Do we still need the URL — that gangly collection of slashes and gobbledygook? A new experimental version of the Google Chrome browser says no.

Chrome Canary, like the legendary canary lowered into mines to early-detect dangerous gases, is a leading-edge version of the Chrome browser. Google uses it to test out ideas, and one idea in the new Chrome 36 version of Canary is to bury the full URL into the top-level domain name. Even navigating within the site shows only the site name.

google-canaryTop: Chrome Canary v. 36.0.1968.0, Bottom: the general release, Chrome v. 34.0.1847.131.

The field that some still call the “address bar” is now more properly known as the Omnibox, reflecting the ability in Chrome (and Firefox) for users to type a search term into that box and get Google results, as well as to input a URL.

When only the top-level domain is showing in Canary’s Omnibox, you can still see the full URL by clicking the “origin chip” button – that is, on the domain name itself. (The button becomes enabled only by typing chrome://flags/#origin-chip-in-omnibox into the Canary Omnibox.). Clicking on the domain allows you to edit it.

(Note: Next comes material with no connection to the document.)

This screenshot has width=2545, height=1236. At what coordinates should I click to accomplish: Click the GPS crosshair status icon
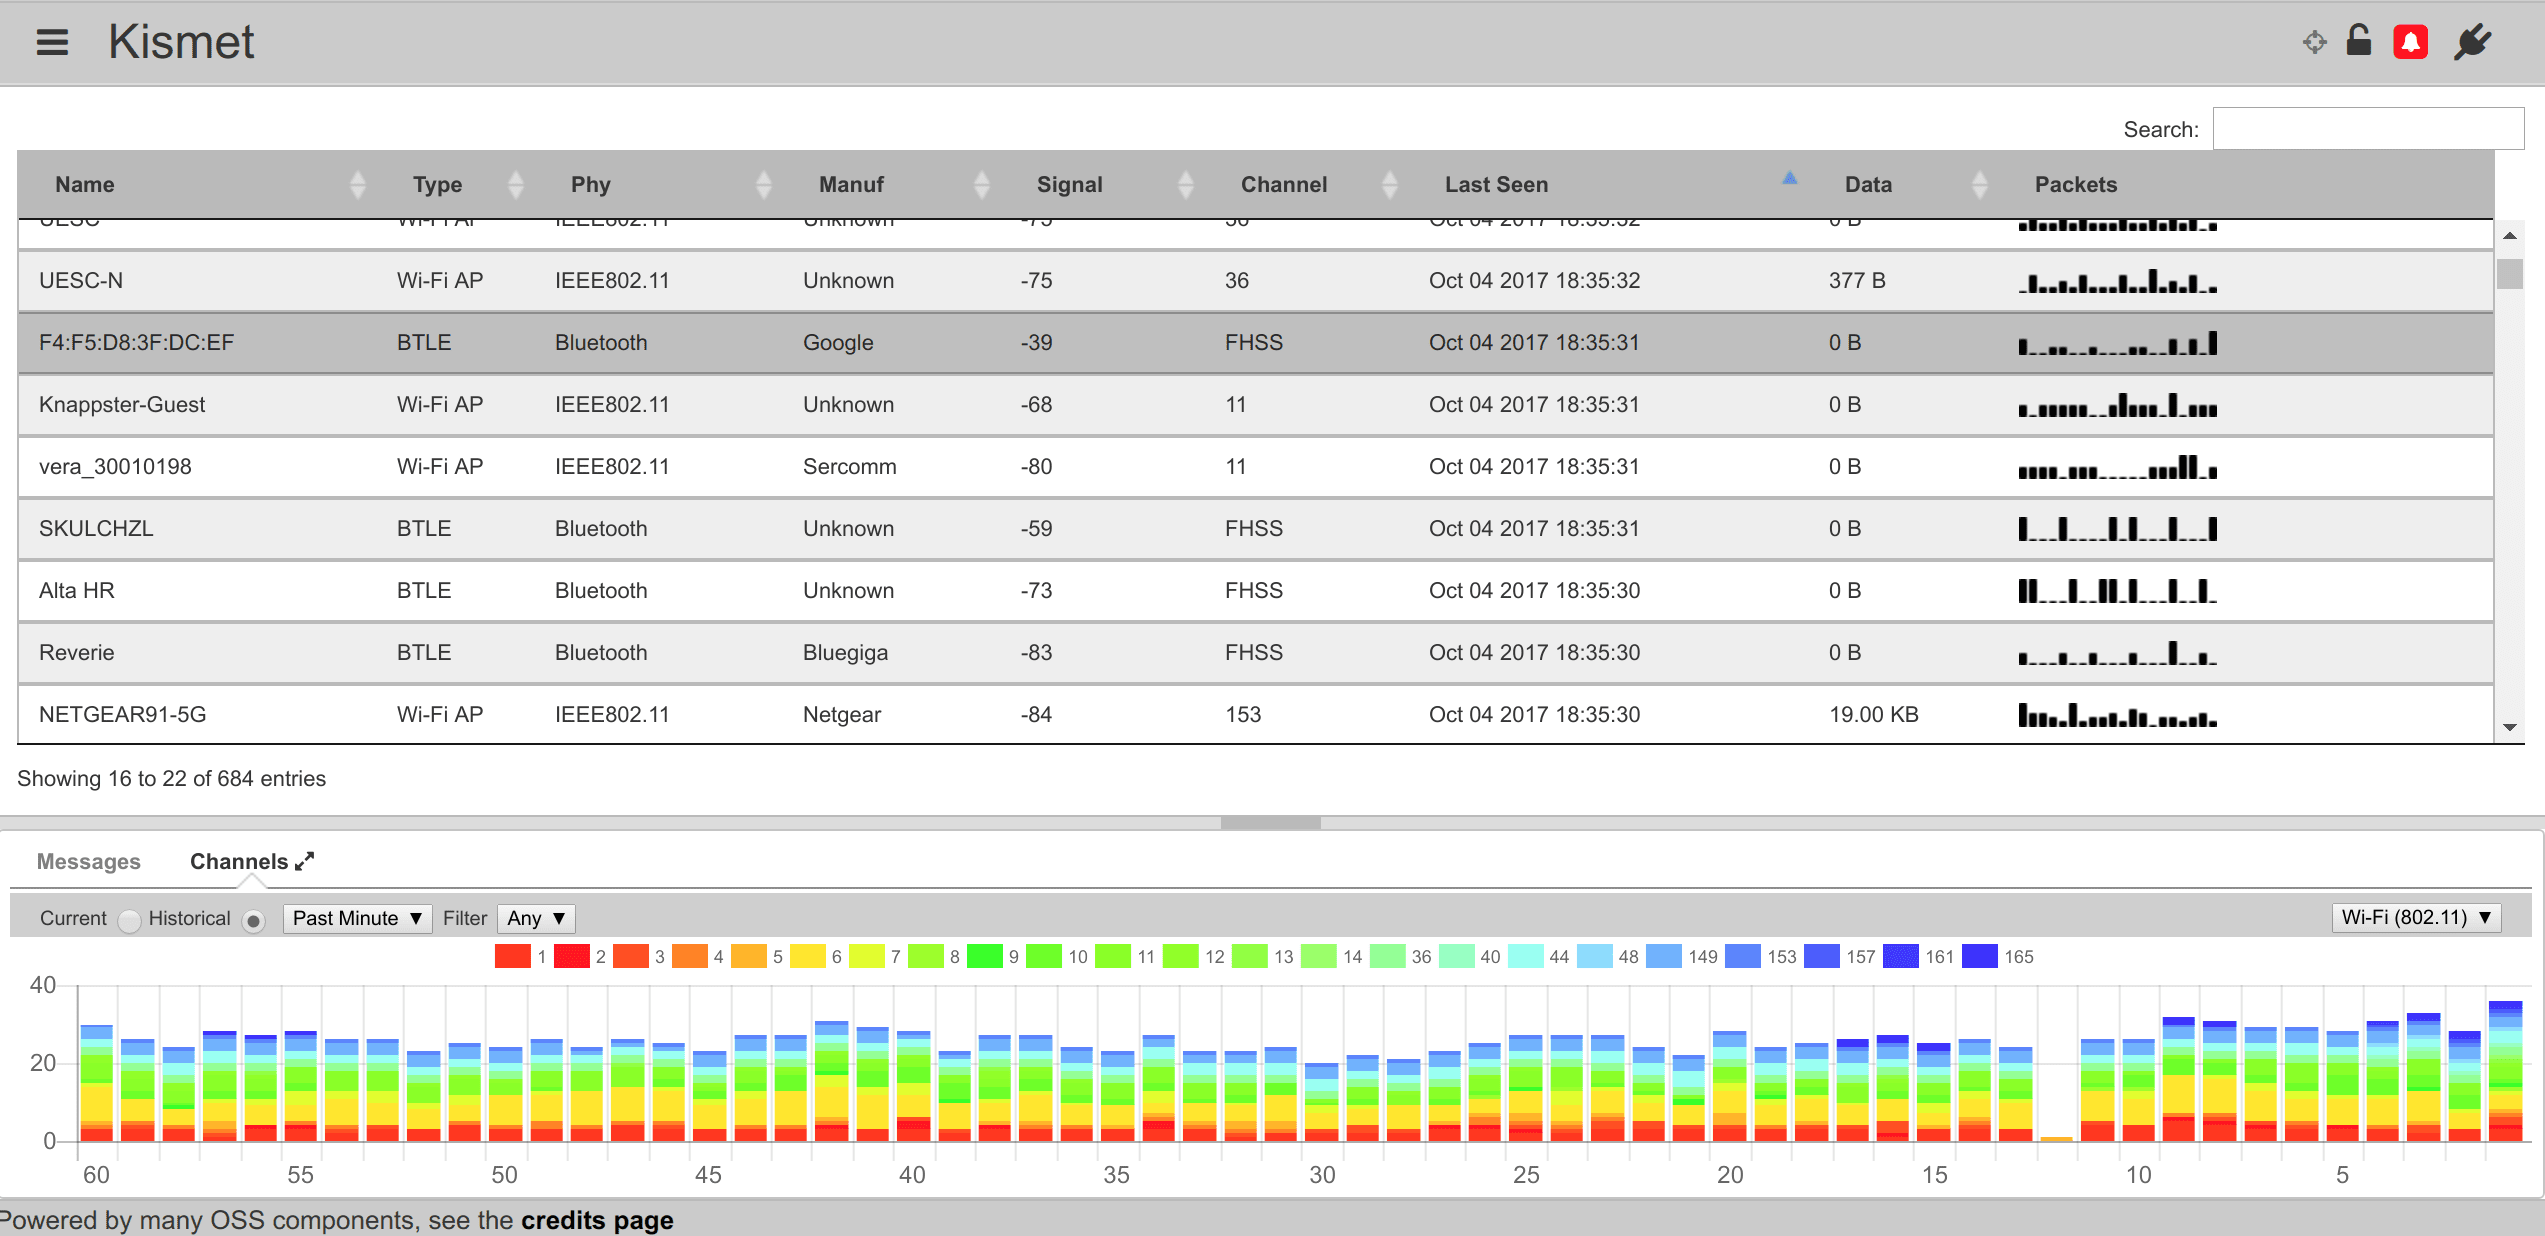tap(2314, 42)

The domain-only approach simplifies the Web address and also creates room for a sub-field to the right that offers the option to “search Google or type URL.”

Debates are raging on the Web now about whether this is a move forward or not. On the one hand, more than a few users navigate the Web by going first to Google, searching, and clicking on the link, instead of using an address. Similarly, many website visitors ignore other options and navigate around a site through built-in search features.

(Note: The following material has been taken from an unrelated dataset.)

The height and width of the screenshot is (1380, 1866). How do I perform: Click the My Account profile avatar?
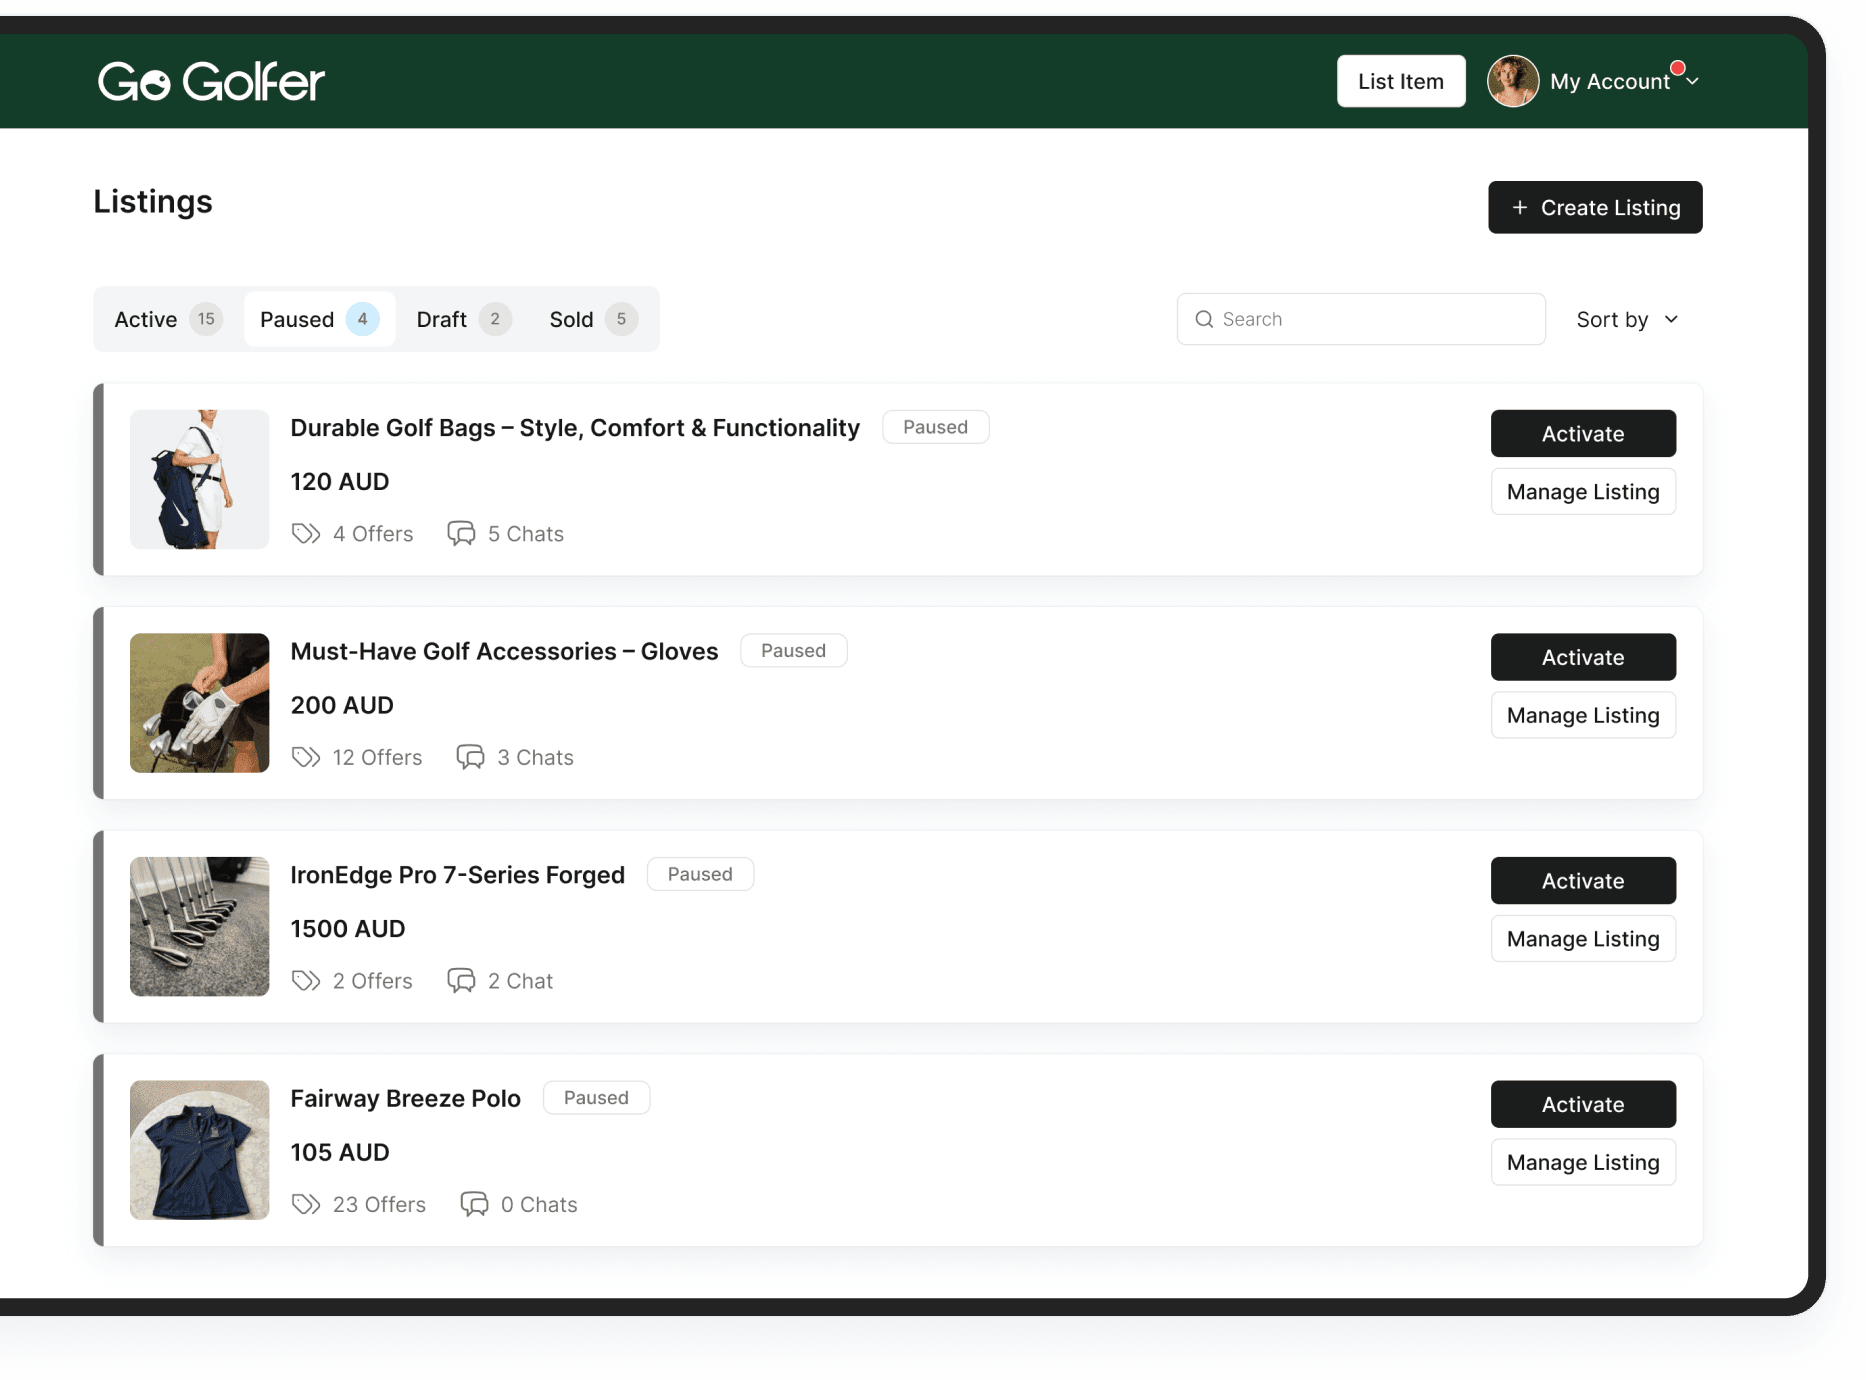click(x=1512, y=81)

And there’s the fact that URLs are often confusing and can be interminably long. We don’t reference Macy’s address when we talk about a Macy’s department, so why should we bother with a long URL for a section on Amazon?

Mobile Safari for iOS 7 has already buried the full URL into the top-level domain, as much for space as for usability reasons. But many users still like the URL, to see if they’ve been phished, to get a sense of where they are in the site, or to navigate to another site section by modifying part of the address. But, Canary fans might argue, the button still allows you to see the hidden URL.

Canary’s solution lets a user bury the URL in the site name, use the Omnibox for searching as prompted, and then either call up the full URL when needed or show it all the time. Still, Google could make it easier for users to find where to change the options.

Most users, of course, will keep whatever the set default is. Which do you prefer?